* **EXERCISE REQUIREMENTS**:
Scan the records beneath this line for the line holding "Image resolution: width=1568" and the line holding "The height and width of the screenshot is (950, 1288).", then transcribe exactly those two and all lines between.

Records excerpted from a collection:

__________

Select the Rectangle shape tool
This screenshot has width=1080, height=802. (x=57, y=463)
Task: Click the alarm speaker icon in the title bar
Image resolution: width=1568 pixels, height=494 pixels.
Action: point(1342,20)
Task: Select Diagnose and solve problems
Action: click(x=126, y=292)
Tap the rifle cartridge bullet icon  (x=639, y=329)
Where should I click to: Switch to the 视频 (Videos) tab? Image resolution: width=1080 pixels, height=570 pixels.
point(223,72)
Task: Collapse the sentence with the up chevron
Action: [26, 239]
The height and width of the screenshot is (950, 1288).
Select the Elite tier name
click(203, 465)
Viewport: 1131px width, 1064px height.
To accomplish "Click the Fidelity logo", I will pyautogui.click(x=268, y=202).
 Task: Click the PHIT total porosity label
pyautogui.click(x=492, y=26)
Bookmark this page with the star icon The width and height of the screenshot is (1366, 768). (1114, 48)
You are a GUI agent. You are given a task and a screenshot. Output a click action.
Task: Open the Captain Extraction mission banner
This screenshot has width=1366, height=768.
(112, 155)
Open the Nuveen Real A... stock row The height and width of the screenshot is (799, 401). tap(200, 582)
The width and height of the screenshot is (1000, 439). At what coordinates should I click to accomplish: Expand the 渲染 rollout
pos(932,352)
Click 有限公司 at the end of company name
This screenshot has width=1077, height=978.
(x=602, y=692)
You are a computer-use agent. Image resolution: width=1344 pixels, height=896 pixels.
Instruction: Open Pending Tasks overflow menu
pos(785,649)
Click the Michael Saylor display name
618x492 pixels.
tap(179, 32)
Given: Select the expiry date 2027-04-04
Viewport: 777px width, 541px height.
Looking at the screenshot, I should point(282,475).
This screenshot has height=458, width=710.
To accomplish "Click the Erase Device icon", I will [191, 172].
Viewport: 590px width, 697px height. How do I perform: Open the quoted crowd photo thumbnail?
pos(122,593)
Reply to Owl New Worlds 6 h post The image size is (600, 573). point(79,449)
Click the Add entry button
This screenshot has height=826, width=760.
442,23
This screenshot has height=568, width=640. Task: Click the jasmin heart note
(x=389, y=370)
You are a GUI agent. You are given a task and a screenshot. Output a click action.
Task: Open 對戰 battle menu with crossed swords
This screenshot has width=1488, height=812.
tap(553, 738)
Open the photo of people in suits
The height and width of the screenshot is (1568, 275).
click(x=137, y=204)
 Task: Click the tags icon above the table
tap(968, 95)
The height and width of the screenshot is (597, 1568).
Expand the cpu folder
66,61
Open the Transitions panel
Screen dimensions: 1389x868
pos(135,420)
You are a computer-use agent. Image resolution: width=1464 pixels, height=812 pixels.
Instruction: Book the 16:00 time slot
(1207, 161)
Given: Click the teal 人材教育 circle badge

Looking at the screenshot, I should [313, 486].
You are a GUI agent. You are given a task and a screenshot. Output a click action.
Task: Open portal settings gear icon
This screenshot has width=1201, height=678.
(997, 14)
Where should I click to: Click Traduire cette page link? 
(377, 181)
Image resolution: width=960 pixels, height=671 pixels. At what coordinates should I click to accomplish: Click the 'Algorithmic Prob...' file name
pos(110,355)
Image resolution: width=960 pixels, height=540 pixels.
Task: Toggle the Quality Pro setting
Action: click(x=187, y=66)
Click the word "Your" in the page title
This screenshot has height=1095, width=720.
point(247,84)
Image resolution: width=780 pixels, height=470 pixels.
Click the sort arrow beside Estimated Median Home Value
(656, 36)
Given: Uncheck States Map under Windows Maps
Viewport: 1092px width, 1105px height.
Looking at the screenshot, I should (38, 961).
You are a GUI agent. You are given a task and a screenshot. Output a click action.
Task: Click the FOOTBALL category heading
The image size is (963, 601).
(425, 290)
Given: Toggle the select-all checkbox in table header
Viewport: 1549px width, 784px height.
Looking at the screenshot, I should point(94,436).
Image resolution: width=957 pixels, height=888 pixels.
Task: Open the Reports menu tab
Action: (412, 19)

__________

* **EXERCISE RESULT**:
Image resolution: width=1568 pixels, height=494 pixels.
Action: point(1342,20)
Task: Select Diagnose and solve problems
Action: click(x=126, y=292)
Tap the rifle cartridge bullet icon  (x=639, y=329)
Where should I click to: Switch to the 视频 (Videos) tab? Image resolution: width=1080 pixels, height=570 pixels.
point(223,72)
Task: Collapse the sentence with the up chevron
Action: [26, 239]
The height and width of the screenshot is (950, 1288).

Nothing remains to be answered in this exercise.